Write a subroutine, function, whatever it may be called in your language, that takes an integer number and returns an English text sequence starting with the English cardinal representation of that integer, the word 'is' and then the English cardinal representation of the count of characters that made up the first word, followed by a comma.

Continue the sequence by using the previous count word as the first word of the next phrase, append 'is' and the cardinal count of the letters in that word.

Continue until you reach four. Since four has four characters, finish by adding the words 'four is magic' and a period. All integers will eventually wind up at four.

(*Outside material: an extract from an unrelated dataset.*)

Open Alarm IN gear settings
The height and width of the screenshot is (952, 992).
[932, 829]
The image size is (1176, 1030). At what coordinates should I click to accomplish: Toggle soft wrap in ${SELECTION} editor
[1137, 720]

For instance, suppose your are given the integer 3. Convert 3 to Three, add is , then the cardinal character count of three, or five, with a comma to separate if from the next phrase. Continue the sequence five is four, (five has four letters), and finally, four is magic.

 Three is five, five is four, four is magic.

For reference, here are outputs for 0 through 9.

 Zero is four, four is magic.
 One is three, three is five, five is four, four is magic.
 Two is three, three is five, five is four, four is magic.
 Three is five, five is four, four is magic.
 Four is magic.
 Five is four, four is magic.
 Six is three, three is five, five is four, four is magic.
 Seven is five, five is four, four is magic.
 Eight is five, five is four, four is magic.
 Nine is four, four is magic.


Some task guidelines
  • You may assume the input will only contain integer numbers.
  • Cardinal numbers between 20 and 100 may use either hyphens or spaces as word separators but they must use a word separator. (23 is twenty three or twenty-three not twentythree.)
  • Cardinal number conversions should follow the English short scale. (billion is 1e9, trillion is 1e12, etc.)
  • Cardinal numbers should not include commas. (20140 is twenty thousand one hundred forty not twenty thousand, one hundred forty.)
  • When converted to a string, 100 should be one hundred, not a hundred or hundred, 1000 should be one thousand, not a thousand or thousand.
  • When converted to a string, there should be no and in the cardinal string. 130 should be one hundred thirty not one hundred and thirty.
  • When counting characters, count all of the characters in the cardinal number including spaces and hyphens. One hundred fifty-one should be 21 not 18.
  • The output should follow the format "N is K, K is M, M is ... four is magic." (unless the input is 4, in which case the output should simply be "four is magic.")
  • The output can either be the return value from the function, or be displayed from within the function.
  • You are encouraged, though not mandated to use proper sentence capitalization.
  • You may optionally support negative numbers. -7 is negative seven.
  • Show the output here for a small representative sample of values, at least 5 but no more than 25. You are free to chose which which numbers to use for output demonstration.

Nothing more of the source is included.